Alongside my Spuckie, I had a cup of tomato soup, smooth and intensely tomato-y but too sweet for my taste, and a bag of crispy, golden, and perfectly addictive homemade potato chips ($2), sprinkled with large-grain salt. A number of salads, like carrot and chickpea salad ($3.75) and mixed greens with shaved fennel, crispy shallots, peanuts, and aged gouda ($6.95) beckoned temptingly from the menu.
The Niman Ranch ham in the Ham Dijon sandwich ($6.45) is so good―soft, smooth, and smoky―that I could eat it plain by the forkful. It arrives on a chewy baguette with a veneer of Dijon mustard and another of butter, giving a subtle richness to the bread. Sliced cornichons add a gentle pucker.
Sautéed chard lends a deep earthiness to the Greens Bacon sandwich ($6.95), which suffered overall from intensely salty bacon; be sure to order a drink, like the not-too-sweet hand squeezed limeade ($1.85), alongside.

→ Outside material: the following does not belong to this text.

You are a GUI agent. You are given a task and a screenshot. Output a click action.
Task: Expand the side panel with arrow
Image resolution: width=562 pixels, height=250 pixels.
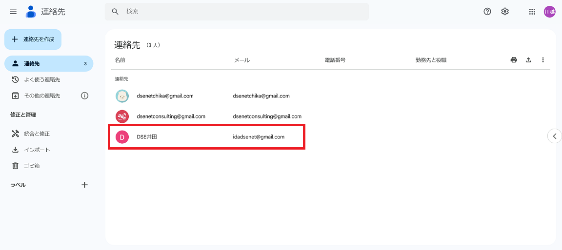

The Roast Beef 1000 ($7.95) is one of the simplest sandwiches on the menu, yet one of the most satisfying―the beef itself is sublimely tender and savory, showcased with cheddar cheese, 1000 island dressing, and a layer of crispy shallots on top of a brioche bun.
|Greens Bacon sandwich|
On Saturdays, Cutty’s offers two additional specialty sandwiches, both featuring slow-roasted pork: the Pork Fennel ($8.75) with pickled fennel and roasted garlic, and the Pork Rabe ($8.95) with provolone and sautéed broccoli rabe. We didn’t care for the unpleasantly gamey taste of the pork, and set our Pork Rabe aside after only a few bites.
Round out your lunch with a chocolate chip cookie ($.95) so buttery it could pass for chocolate-studded shortbread, or a truly amazing brown sugar cookie ($.95) with a depth of flavor revolutionary to sugar cookies in general. This is perfect picnic food―and with nothing but warm, sunny days ahead, a picnic seems like the perfect reason to grab a Spuckie.
Cutty’s is open for breakfast and lunch Monday through Saturday 8am-3pm, with lunch beginning at 11am. 248 Washington Street, Brookline. MBTA: Green line (D) to Brookline Village.